§ Required task
Report how many of the lines below contain the word "icon", giving only the number.

§ Given information
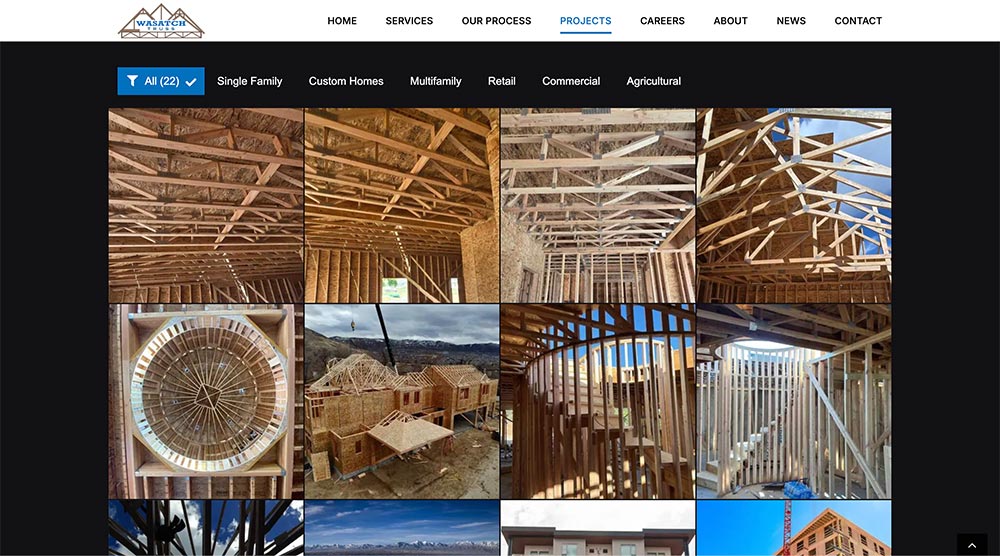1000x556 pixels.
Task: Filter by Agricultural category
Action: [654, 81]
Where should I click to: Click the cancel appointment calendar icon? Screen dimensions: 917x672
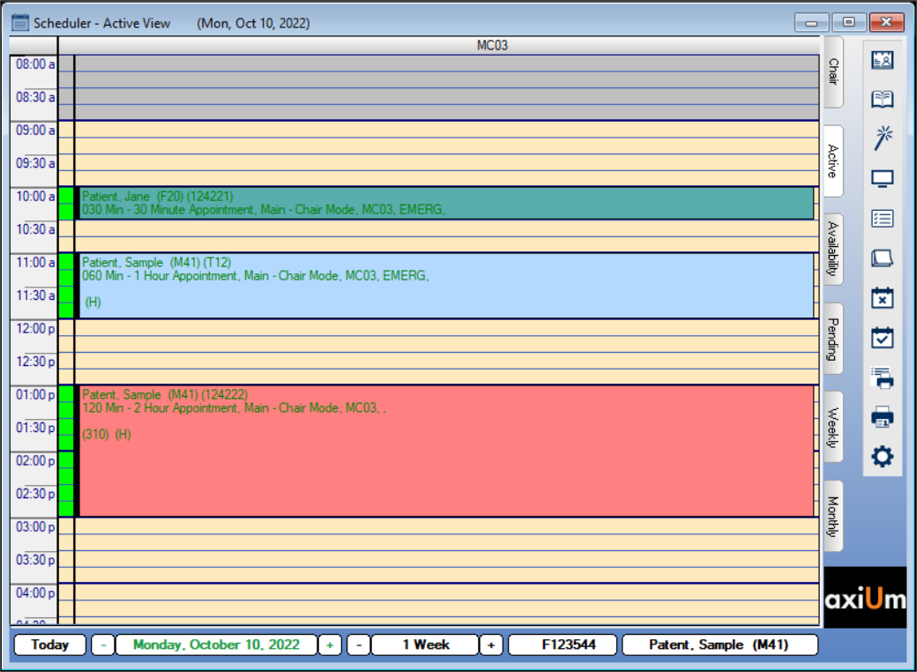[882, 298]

---

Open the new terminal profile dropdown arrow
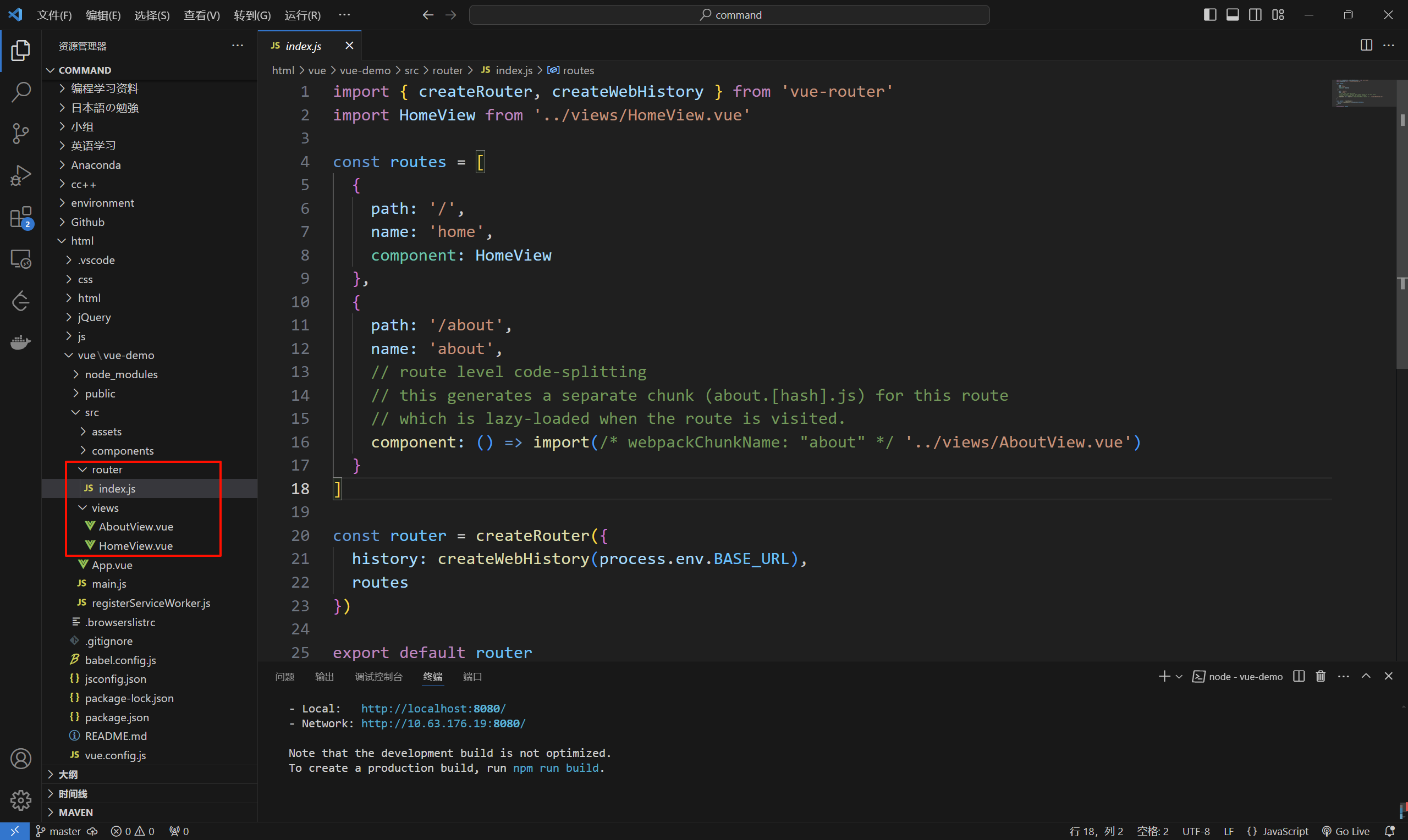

§ Answer in full
1